Ulrike Herrmann über die deutsche Wachstumsschwäche: Es kann nur abwärts gehen
Die deutsche Wirtschaft müsste eigentlich boomen. Der Eurokurs ist stark gefallen, so dass die deutschen Waren auf dem Weltmarkt extrem billig sind. Gleichzeitig sind die Kreditzinsen so niedrig, dass die Firmen mühelos investieren und die Bürger ihre langgehegten Konsumwünsche befriedigen könnten. Auch der Ölpreis ist in die Tiefe gestürzt, was in fast allen deutschen Portemonnaies zu spüren ist. Und schließlich steigen die Löhne in Deutschland – was ebenfalls einen Kaufrausch auslösen müsste.
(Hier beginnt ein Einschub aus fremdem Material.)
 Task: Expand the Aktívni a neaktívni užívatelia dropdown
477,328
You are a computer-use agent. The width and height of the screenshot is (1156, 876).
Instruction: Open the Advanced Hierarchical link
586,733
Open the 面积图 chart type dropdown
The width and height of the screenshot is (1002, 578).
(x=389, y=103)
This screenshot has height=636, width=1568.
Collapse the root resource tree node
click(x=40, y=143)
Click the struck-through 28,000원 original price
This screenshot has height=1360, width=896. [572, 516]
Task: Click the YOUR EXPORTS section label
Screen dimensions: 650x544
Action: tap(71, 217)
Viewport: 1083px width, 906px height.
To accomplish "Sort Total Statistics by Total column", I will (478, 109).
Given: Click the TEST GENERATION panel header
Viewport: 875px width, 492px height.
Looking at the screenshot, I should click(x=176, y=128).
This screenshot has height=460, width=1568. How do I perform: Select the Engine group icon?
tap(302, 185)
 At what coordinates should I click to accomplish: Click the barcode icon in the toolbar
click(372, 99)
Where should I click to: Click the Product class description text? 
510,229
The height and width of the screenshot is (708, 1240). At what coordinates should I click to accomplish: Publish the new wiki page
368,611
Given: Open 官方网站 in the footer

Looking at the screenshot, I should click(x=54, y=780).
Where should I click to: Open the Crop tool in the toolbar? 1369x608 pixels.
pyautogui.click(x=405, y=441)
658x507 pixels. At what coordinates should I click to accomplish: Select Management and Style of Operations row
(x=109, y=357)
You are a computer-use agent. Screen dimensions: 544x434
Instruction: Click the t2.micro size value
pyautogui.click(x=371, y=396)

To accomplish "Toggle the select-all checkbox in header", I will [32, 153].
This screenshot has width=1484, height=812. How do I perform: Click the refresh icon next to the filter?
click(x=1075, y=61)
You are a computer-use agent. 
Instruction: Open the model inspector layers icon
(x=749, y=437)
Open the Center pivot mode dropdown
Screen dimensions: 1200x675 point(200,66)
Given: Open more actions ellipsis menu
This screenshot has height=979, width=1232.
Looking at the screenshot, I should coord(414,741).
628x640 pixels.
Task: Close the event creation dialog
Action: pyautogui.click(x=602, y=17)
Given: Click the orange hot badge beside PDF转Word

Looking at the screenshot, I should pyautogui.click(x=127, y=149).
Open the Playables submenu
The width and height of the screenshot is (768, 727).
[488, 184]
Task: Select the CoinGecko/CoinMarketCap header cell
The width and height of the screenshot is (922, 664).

Müsste. Denn faktisch stagnieren die Umsätze im Einzelhandel, und die Investitionen der deutschen Firmen sinken sogar. Von einem Boom ist nichts zu sehen, stattdessen wurden die Börsianer sofort unruhig, als die chinesische Währung Yuan nachgab und eine Konjunkturflaute in China zu drohen schien. Dabei machen die Exporte nach China nur 6,6 Prozent der deutschen Ausfuhren aus – es war also höchstens eine kleine Delle im Außenhandel zu befürchten. Aber wie die Börsianer richtig ahnen, ist die deutsche Wirtschaft so labil, dass sie selbst durch kleinere Turbulenzen im fernen China zu erschüttern ist.
Diese seltsame Konjunkturschwäche zeigt, dass die Eurokrise Deutschland längst erreicht hat – obwohl viele Bundesbürger glauben, sie würden auf einer Insel der Stabilität wohnen, die von einem Meer von Defizitländern umspült ist. Aber dieses „Wir“ und „Sie“ funktioniert nicht. Die Europäer sind Deutschlands beste Kunden, so dass es auch der hiesigen Wirtschaft schadet, wenn überall gespart werden soll.
Es ist höchste Zeit, dass die deutsche Regierung ein Konjunkturprogramm startet. Denn es kann nur noch abwärts gehen, wie die vier Ns zeigen: Niedrige Zinsen, niedriger Ölpreis, niedriger Eurokurs und niedrige Arbeitslosigkeit konnten die deutsche Wirtschaft nicht anschieben. Jede kleine Erschütterung, ob in China oder anderswo, wird auch hier eine Rezession auslösen. „Schwarze Null“ ade.